• _SHORT PROBLEM A_
From the listing, copy out the lines unchanged, beginning at the line that contains "The image size is (1024, 611)." and stopping after the line that contains "Looking at the screenshot, I should 466,544.".
***** PASSAGE TO READ
Single by Robert DeLong

from the album In the Cards
- Released: November 10, 2014
- Genre: Indietronica; electropop; glitch pop;
- Length: 3:53
- Label: Glassnote
- Songwriter(s): Evan Bogart; Robert DeLong; Cameron Forbes; Emanuel Kiriakou; Andrew Goldstein;
- Producer(s): Robert DeLong; Emanuel Kiriakou; Andrew Goldstein;

Robert DeLong singles chronology
| "Global Concepts" (2012) | "Long Way Down" (2014) | "Don't Wait Up" (2015) |

= Long Way Down (Robert DeLong song) =

"Long Way Down" is a song by American musician Robert DeLong. It was released as the lead single from his second studio album In the Cards (2015). An EP accompanying the release of the single was released on November 10, 2014. The song reached number 3 on the Billboard Alternative Songs chart.

==Release==
"Long Way Down" was released as an EP on November 10, 2014, featuring three other tracks. The song was also released in the UK as a promotional CD single. A translucent yellow 12" vinyl version of the EP was made available to attendees on his tour and for purchase, as well.
**********
***** DATA TO USE
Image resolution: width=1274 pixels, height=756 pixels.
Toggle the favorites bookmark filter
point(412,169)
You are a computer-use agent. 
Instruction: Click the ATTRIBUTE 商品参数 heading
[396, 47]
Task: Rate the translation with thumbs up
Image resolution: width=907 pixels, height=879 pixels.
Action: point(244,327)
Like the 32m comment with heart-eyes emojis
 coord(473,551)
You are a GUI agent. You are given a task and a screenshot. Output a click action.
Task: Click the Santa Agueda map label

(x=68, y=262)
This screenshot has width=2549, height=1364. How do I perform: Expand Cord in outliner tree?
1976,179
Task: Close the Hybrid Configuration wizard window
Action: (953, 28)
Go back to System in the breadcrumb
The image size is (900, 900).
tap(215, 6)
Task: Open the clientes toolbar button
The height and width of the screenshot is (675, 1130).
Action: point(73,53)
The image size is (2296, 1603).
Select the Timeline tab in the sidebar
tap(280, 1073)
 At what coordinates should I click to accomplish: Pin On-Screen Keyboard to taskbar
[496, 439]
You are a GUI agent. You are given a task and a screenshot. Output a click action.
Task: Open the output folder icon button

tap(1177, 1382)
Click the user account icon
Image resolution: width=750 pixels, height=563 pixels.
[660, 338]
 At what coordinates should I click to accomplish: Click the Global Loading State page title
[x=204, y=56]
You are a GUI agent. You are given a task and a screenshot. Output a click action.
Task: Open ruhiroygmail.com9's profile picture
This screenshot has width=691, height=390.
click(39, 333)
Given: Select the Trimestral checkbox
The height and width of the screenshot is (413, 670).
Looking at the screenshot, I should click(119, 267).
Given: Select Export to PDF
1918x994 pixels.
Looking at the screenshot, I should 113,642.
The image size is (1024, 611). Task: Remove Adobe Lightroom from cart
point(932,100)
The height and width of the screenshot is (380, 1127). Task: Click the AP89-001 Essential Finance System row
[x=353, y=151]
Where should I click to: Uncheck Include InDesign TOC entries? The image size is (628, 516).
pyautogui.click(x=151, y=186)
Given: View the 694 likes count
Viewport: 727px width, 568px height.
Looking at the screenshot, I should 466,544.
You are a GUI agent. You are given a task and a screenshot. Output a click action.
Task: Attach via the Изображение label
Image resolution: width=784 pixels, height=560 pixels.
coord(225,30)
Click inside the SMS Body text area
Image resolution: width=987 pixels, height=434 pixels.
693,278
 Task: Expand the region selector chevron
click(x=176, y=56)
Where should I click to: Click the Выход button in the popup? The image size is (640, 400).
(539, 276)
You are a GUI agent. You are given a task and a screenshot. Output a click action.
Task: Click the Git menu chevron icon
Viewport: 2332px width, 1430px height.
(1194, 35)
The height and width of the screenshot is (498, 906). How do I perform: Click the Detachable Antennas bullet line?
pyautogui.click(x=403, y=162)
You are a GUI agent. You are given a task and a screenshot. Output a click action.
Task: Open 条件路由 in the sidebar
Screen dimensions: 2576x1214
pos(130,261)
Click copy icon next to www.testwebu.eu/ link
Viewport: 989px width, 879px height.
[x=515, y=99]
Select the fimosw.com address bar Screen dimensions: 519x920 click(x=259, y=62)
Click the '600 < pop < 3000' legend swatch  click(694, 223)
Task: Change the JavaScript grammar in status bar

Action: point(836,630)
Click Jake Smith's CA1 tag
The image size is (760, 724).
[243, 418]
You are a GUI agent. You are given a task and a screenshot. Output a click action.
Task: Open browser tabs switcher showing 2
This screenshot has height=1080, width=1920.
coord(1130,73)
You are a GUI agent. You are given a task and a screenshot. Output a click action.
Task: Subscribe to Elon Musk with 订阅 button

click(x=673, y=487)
**********
• _SHORT PROBLEM B_
Answer these questions from the passage on "Long Way Down":
(i) Which label released the single?
(ii) What position did the song reach on the Billboard Alternative Songs chart?
(iii) What color was the 12" vinyl version of the EP?

• _CORRECT OUTPUT A_
The image size is (1024, 611). Task: Remove Adobe Lightroom from cart
point(932,100)
The height and width of the screenshot is (380, 1127). Task: Click the AP89-001 Essential Finance System row
[x=353, y=151]
Where should I click to: Uncheck Include InDesign TOC entries? The image size is (628, 516).
pyautogui.click(x=151, y=186)
Given: View the 694 likes count
Viewport: 727px width, 568px height.
Looking at the screenshot, I should 466,544.

• _CORRECT OUTPUT B_
(i) Glassnote
(ii) Number 3
(iii) Translucent yellow